The typical process for this type of thing is to use a full-screen shader in post processing using the depth buffer from your fully rendered scene, or using a z-pass, which renders only to the depth buffer. You can chain them together and create any number of effects. It typically involves some render-to-texture work, and is not a real trivial task (too much to post code here), but it's not THAT difficult either.
If you want to take a look at a decent post-processing system, take a look at the PostFx system in Torque3D:
https://github.com/GarageGames/Torque3D
And here is an example of creating fog with GLSL in post:
http://isnippets.blogspot.com/2010/10/real-time-fog-using-post-processing-in.html

Is it possible to reuse glsl vertex shader output later?

I have a huge mesh(100k triangles) that needs to be drawn a few times and blend together every frame. Is it possible to reuse the vertex shader output of the first pass of mesh, and skip the vertex stage on later passes? I am hoping to save some cost on the vertex pipeline and rasterization.
Targeted OpenGL 3.0, can use features like transform feedback.
I'll answer your basic question first, then answer your real question.
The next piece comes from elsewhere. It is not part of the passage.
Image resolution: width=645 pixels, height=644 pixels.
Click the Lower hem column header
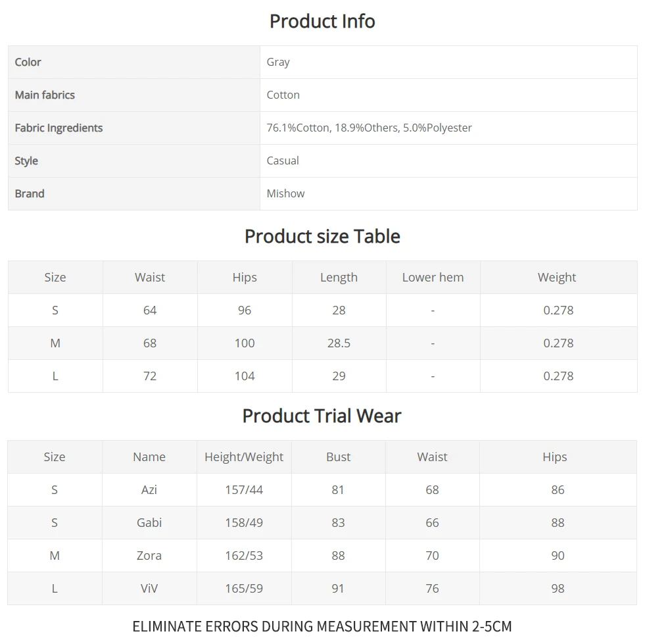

Yes, you can store the output of vertex transformation for later use. This is called Transform Feedback. It requires OpenGL 3.x-class hardware or better (aka: DX10-hardware).
The way it works is in two stages. First, you have to set your program up to have feedback-based varyings. You do this with glTransformFeedbackVaryings. This must be done before linking the program, in a similar way to things like glBindAttribLocation.
Once that's done, you need to bind buffers (given how you set up your transform feedback varyings) to GL_TRANSFORM_FEEDBACK_BUFFER with glBindBufferRange, thus setting up which buffers the data are written into. Then you start your feedback operation with glBeginTransformFeedback and proceed as normal. You can use a primitive query object to get the number of primitives written (so that you can draw it later with glDrawArrays), or if you have 4.x-class hardware (or AMD 3.x hardware, all of which supports ARB_transform_feedback2), you can render without querying the number of primitives. That would save time.
Now for your actual question: it's probably not going to help buy you any real performance.
You're drawing terrain. And terrain doesn't really get any transformation. Typically you have a matrix multiplication or two, possibly with normals (though if you're rendering for shadow maps, you don't even have that). That's it.
Odds are very good that if you shove 100,000 vertices down the GPU with such a simple shader, you've probably saturated the GPU's ability to render them all. You'll likely bottleneck on primitive assembly/setup, and that's not getting any faster.
So you're probably not going to get much out of this. Feedback is generally used for either generating triangle data for later use (effectively pseudo-compute shaders), or for preserving the results from complex transformations like matrix palette skinning with dual-quaternions and so forth. A simple matrix multiply-and-go will barely be a blip on the radar.
You can try it if you like. But odds are you won't have any problems. Generally, the best solution is to employ some form of deferred rendering, so that you only have to render an object once + X for every shadow it casts (where X is determined by the shadow mapping algorithm). And since shadow maps require different transforms, you wouldn't gain anything from feedback anyway.